▶ Problem to work on:
Using the data below, repeat all of it precisely.

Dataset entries
»»
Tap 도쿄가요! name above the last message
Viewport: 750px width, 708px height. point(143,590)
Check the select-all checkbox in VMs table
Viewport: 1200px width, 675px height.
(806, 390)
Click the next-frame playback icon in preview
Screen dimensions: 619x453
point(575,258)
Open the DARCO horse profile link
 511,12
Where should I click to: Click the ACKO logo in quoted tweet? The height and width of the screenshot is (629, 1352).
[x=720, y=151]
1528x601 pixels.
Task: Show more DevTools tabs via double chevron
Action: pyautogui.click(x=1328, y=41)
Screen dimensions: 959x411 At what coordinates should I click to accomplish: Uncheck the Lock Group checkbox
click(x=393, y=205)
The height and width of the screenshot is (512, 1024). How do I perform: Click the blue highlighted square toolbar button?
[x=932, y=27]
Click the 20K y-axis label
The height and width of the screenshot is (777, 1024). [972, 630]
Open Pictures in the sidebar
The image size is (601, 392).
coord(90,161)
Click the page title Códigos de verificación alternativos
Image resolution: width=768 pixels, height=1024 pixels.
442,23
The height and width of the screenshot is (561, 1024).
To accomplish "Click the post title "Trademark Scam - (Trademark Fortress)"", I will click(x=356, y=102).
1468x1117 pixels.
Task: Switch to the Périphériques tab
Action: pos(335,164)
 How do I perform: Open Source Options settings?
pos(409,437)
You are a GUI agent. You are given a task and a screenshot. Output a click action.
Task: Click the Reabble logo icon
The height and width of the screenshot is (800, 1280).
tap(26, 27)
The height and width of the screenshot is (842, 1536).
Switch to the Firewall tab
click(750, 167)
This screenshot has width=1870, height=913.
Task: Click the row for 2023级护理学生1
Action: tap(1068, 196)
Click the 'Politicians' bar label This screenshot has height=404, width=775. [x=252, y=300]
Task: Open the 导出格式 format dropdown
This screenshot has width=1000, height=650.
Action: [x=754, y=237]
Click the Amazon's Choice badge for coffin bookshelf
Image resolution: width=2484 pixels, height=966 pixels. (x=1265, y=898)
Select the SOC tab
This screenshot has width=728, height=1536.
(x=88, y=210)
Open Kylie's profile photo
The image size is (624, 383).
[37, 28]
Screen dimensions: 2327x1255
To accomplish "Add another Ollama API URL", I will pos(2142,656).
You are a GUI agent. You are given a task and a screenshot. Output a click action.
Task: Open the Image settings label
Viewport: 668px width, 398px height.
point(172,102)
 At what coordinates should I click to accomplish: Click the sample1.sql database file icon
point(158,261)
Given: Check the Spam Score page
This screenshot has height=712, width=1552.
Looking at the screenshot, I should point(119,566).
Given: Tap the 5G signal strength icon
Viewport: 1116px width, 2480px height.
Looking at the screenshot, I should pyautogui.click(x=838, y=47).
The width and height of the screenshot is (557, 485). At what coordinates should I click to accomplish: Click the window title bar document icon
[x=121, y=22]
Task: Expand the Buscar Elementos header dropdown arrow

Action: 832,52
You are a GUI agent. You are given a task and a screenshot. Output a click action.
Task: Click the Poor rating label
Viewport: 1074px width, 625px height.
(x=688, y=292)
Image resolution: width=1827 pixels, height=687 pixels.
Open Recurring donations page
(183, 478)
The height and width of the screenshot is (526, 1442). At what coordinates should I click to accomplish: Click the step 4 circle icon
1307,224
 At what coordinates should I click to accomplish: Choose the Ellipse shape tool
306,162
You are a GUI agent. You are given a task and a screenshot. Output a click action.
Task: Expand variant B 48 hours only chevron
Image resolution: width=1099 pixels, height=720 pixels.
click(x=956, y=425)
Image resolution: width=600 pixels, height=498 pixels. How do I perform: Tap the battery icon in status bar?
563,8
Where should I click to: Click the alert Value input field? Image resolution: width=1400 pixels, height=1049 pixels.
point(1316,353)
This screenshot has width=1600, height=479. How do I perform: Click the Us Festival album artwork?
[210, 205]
««
▶ Reply:
Tap 도쿄가요! name above the last message
Viewport: 750px width, 708px height. point(143,590)
Check the select-all checkbox in VMs table
Viewport: 1200px width, 675px height.
(806, 390)
Click the next-frame playback icon in preview
Screen dimensions: 619x453
point(575,258)
Open the DARCO horse profile link
 511,12
Where should I click to: Click the ACKO logo in quoted tweet? The height and width of the screenshot is (629, 1352).
[x=720, y=151]
1528x601 pixels.
Task: Show more DevTools tabs via double chevron
Action: pyautogui.click(x=1328, y=41)
Screen dimensions: 959x411 At what coordinates should I click to accomplish: Uncheck the Lock Group checkbox
click(x=393, y=205)
The height and width of the screenshot is (512, 1024). How do I perform: Click the blue highlighted square toolbar button?
[x=932, y=27]
Click the 20K y-axis label
The height and width of the screenshot is (777, 1024). [972, 630]
Open Pictures in the sidebar
The image size is (601, 392).
coord(90,161)
Click the page title Códigos de verificación alternativos
Image resolution: width=768 pixels, height=1024 pixels.
442,23
The height and width of the screenshot is (561, 1024).
To accomplish "Click the post title "Trademark Scam - (Trademark Fortress)"", I will click(x=356, y=102).
1468x1117 pixels.
Task: Switch to the Périphériques tab
Action: pos(335,164)
 How do I perform: Open Source Options settings?
pos(409,437)
You are a GUI agent. You are given a task and a screenshot. Output a click action.
Task: Click the Reabble logo icon
The height and width of the screenshot is (800, 1280).
tap(26, 27)
The height and width of the screenshot is (842, 1536).
Switch to the Firewall tab
click(750, 167)
This screenshot has width=1870, height=913.
Task: Click the row for 2023级护理学生1
Action: tap(1068, 196)
Click the 'Politicians' bar label This screenshot has height=404, width=775. [x=252, y=300]
Task: Open the 导出格式 format dropdown
This screenshot has width=1000, height=650.
Action: [x=754, y=237]
Click the Amazon's Choice badge for coffin bookshelf
Image resolution: width=2484 pixels, height=966 pixels. (x=1265, y=898)
Select the SOC tab
This screenshot has width=728, height=1536.
(x=88, y=210)
Open Kylie's profile photo
The image size is (624, 383).
[37, 28]
Screen dimensions: 2327x1255
To accomplish "Add another Ollama API URL", I will pos(2142,656).
You are a GUI agent. You are given a task and a screenshot. Output a click action.
Task: Open the Image settings label
Viewport: 668px width, 398px height.
point(172,102)
 At what coordinates should I click to accomplish: Click the sample1.sql database file icon
point(158,261)
Given: Check the Spam Score page
This screenshot has height=712, width=1552.
Looking at the screenshot, I should point(119,566).
Given: Tap the 5G signal strength icon
Viewport: 1116px width, 2480px height.
Looking at the screenshot, I should pyautogui.click(x=838, y=47).
The width and height of the screenshot is (557, 485). At what coordinates should I click to accomplish: Click the window title bar document icon
[x=121, y=22]
Task: Expand the Buscar Elementos header dropdown arrow

Action: 832,52
You are a GUI agent. You are given a task and a screenshot. Output a click action.
Task: Click the Poor rating label
Viewport: 1074px width, 625px height.
(x=688, y=292)
Image resolution: width=1827 pixels, height=687 pixels.
Open Recurring donations page
(183, 478)
The height and width of the screenshot is (526, 1442). At what coordinates should I click to accomplish: Click the step 4 circle icon
1307,224
 At what coordinates should I click to accomplish: Choose the Ellipse shape tool
306,162
You are a GUI agent. You are given a task and a screenshot. Output a click action.
Task: Expand variant B 48 hours only chevron
Image resolution: width=1099 pixels, height=720 pixels.
click(x=956, y=425)
Image resolution: width=600 pixels, height=498 pixels. How do I perform: Tap the battery icon in status bar?
563,8
Where should I click to: Click the alert Value input field? Image resolution: width=1400 pixels, height=1049 pixels.
point(1316,353)
This screenshot has width=1600, height=479. How do I perform: Click the Us Festival album artwork?
[210, 205]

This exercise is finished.